Um Congresso mais poderoso, mas cada vez mais fragmentado, não é o que o País deseja

O Estado de S.Paulo

13 de junho de 2019 | 03h00

A maioria dos estudiosos da política brasileira assume a hipótese seminal de Sérgio Abranches de que a forma de governo vigente no Brasil é o “presidencialismo de coalizão”. Esse arranjo não se deu por acaso, mas responde a certas características estruturais da política brasileira e, mais ainda, de nossa formação histórica e social: o presidencialismo, o federalismo, o bicameralismo, o multipartidarismo e a representação proporcional. Tudo combinado!

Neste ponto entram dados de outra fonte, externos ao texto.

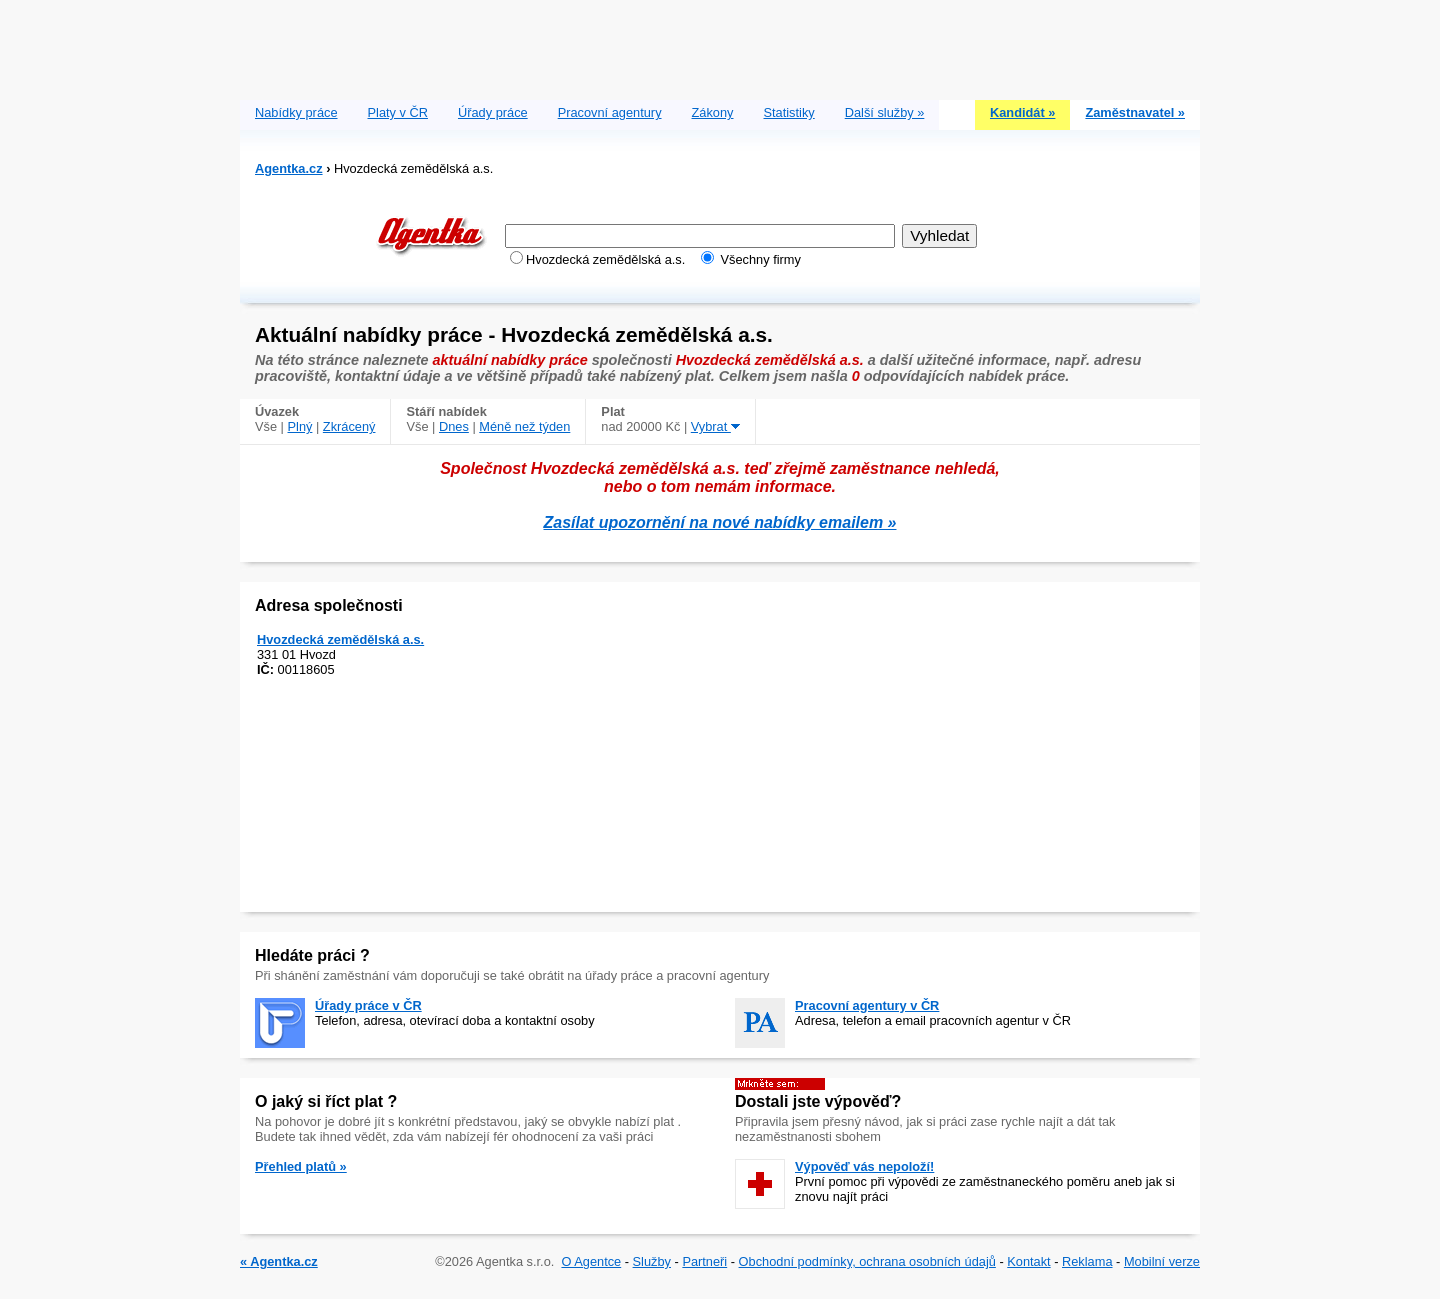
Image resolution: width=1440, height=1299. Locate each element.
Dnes (454, 426)
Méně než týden (524, 426)
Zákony (713, 112)
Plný (300, 426)
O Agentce (591, 1261)
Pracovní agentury (610, 112)
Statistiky (789, 112)
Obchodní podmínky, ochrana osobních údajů (867, 1261)
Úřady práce (493, 112)
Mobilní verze (1162, 1261)
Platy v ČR (398, 112)
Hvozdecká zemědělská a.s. (340, 639)
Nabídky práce (296, 112)
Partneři (704, 1261)
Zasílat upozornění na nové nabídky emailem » (720, 522)
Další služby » (885, 112)
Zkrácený (349, 426)
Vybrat (715, 426)
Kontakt (1028, 1261)
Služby (652, 1261)
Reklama (1087, 1261)
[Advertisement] (720, 45)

Embora a definição utilizada pelos estudiosos possa variar em relação à original, há um elemento constante nas várias interpretações. Diante da fragmentação partidária derivada de nosso processo eleitoral, os presidentes eleitos não dispõem de base parlamentar “automática” com a qual possam implementar suas propostas de governo. A forma de garantir a governabilidade seria a formação de coalizões amplas – em geral pouco consistentes ideologicamente. Apesar dessa inconsistência, elas seriam capazes de sustentar o governo e, talvez, lhe permitir alguma direção programática, sem a qual a própria coalizão não sobreviveria.
Na verdade, o presidencialismo de coalizão é um diagnóstico sobre a insuficiência de nossas instituições políticas. Trata-se de reconhecer uma circunstância indesejada, mas de grande peso na nossa trajetória política e na nossa formação como sociedade.

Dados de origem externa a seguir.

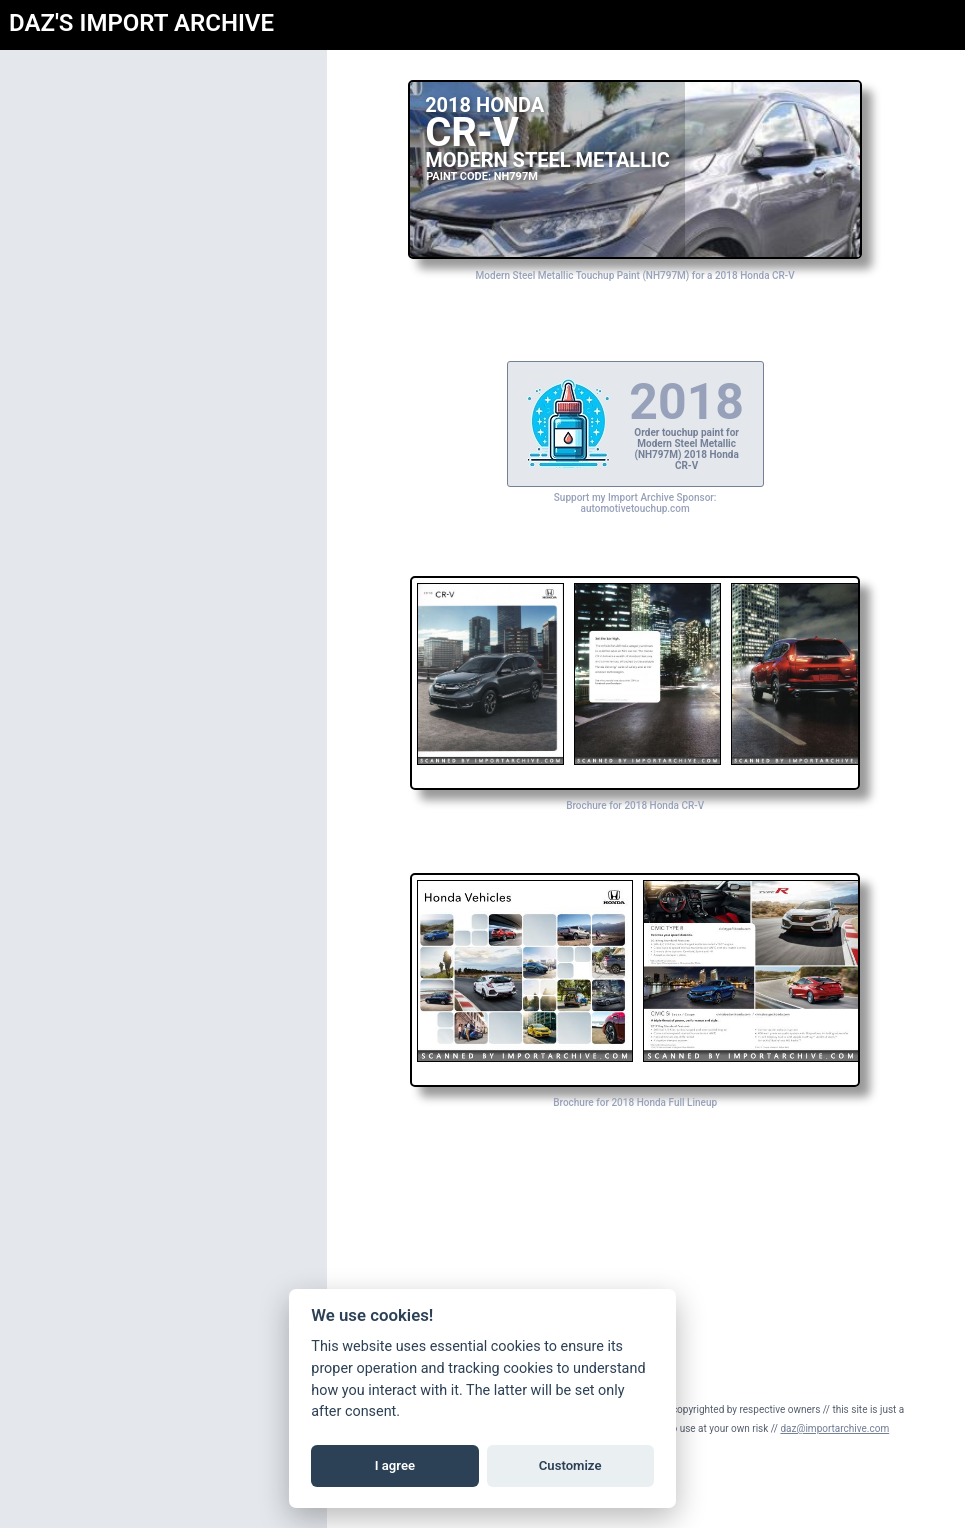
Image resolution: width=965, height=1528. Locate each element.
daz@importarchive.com (857, 1428)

Tirar o País da contingência do presidencialismo de coalizão requer esforço político enorme para alterar as práticas e crenças mais enraizadas de nossa vida pública. Adotar o parlamentarismo clássico seria um dos desafios para a superação desse modelo. Outro tipo de ação seria aperfeiçoar nosso debilitante sistema eleitoral, que, a cada eleição, fragmenta adicionalmente o Congresso e torna cada vez mais penosa a composição de maioria parlamentar.
Tenho lutado pela remoção destes entraves históricos: o presidencialismo e a eleições proporcionais no modelo atual. Defendo substituí-los por um parlamentarismo responsável, estruturado sobre bases partidárias que resultem do voto distrital misto. Este sistema envolve regra proporcional, mas que, diferentemente do atual, privilegia a maior representatividade e induz à formação de maiorias programáticas, sem impedir a presença parlamentar de minorias relevantes.

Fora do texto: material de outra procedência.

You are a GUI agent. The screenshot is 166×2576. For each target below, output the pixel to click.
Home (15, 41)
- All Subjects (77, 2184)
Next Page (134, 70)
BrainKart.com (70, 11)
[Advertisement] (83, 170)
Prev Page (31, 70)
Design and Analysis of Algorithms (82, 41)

Na presente conjuntura, percebe-se que o poder do presidente tem sofrido erosão adicional, o que dá forma a uma espécie de parlamentarismo de fato, mas que não aumenta a responsabilização do Congresso, na medida em que crises e impasses não põem em risco os mandatos dos parlamentares, característica essencial de um parlamentarismo consequente. A resultante é o conflito permanente, uma espécie de “presidencialismo de colisão”!

Desde a redemocratização, considera-se que o presidente da República, embora com dificuldades para a formação de maiorias, detém importantes recursos políticos que lhe garantem grande peso na agenda do Congresso. A prerrogativa de editar medidas provisórias (MPs) e de nomear cargos públicos, o poder de veto, o rol de iniciativas privativas do chefe do Executivo e o poder de liberação de emendas orçamentárias comporiam, por assim dizer, o arsenal do Executivo para disciplinar a fragmentação partidária.

No entanto, por motivos vários, esses instrumentos de controle estão sendo enfraquecidos ou simplesmente eliminados.

Veja-se, por exemplo, a frequência crescente com que vetos presidenciais vêm sendo derrubados. Até o primeiro mandato de Dilma Rousseff, a derrubada de vetos era tabu. A simples ameaça de derrubada levava a dura resposta do Executivo. O resultado é que pouquíssimos vetos foram derrubados desde 1988 até 2015. De 2016 para cá, tudo mudou. Apenas na penúltima sessão do Congresso, nada menos que 41 dispositivos foram rejeitados.

Além disso, vem aumentando a frequência de emendas constitucionais (EC), sobre as quais o poder de veto não incide. De 1989 a 2008, foram promulgadas 57 ECs, média de 2,9 por ano (sem contar as emendas de revisão); de 2009 a 2017, foram promulgadas 42 ECs, média de 4,7 por ano. Isso sem contar a EC do orçamento impositivo, já aprovada e na bica de ser promulgada, que enfraquecerá um dos elementos de controle do Executivo: a liberação de emendas parlamentares.

A mesma tendência de redução do poder presidencial se vê na proposta de emenda que tramita com boas chances no Congresso e que pretende limitar a cinco o número de MPs por ano.

Tudo somado, estamos assistindo à construção de um novo sistema de governo: um parlamentarismo branco, desorganizado. Trata-se de um desdobramento indesejável. As mudanças que o Congresso tem conseguido impor elevam seu poder como corporação, mas estão longe de organizá-lo como fórum bem qualificado de decisão e encaminhamento das pautas majoritárias na sociedade. Um Congresso mais poderoso em suas atribuições, mas crescentemente fragmentado, não será capaz de gerar os difíceis consensos que a grave situação econômica exige.

Uma consequência poderá ser o aumento do conflito entre os poderes – o presidencialismo de colisão – sem que haja alternativa de dissolução do Parlamento, seguida por uma nova composição capaz de seguir um programa majoritário.

Além disso, o elevado grau de conflito sem mecanismos de solução de impasses tende a ampliar a chamada judicialização da política, fenômeno pelo qual as questões mais complexas e controversas deixam de ser resolvidas politicamente e passam à esfera de decisão do Judiciário, erigido à condição de poder moderador. Um resultado também indesejado.

Precisamos de um parlamentarismo de verdade, capaz de formar maiorias sólidas oriundas do voto distrital misto. Com esforço, poderemos fazer no segundo semestre de 2019 esta verdadeira revolução política, que prevaleceria já nas eleições de 2022 e passaria a valer em sua plenitude a partir de 2023.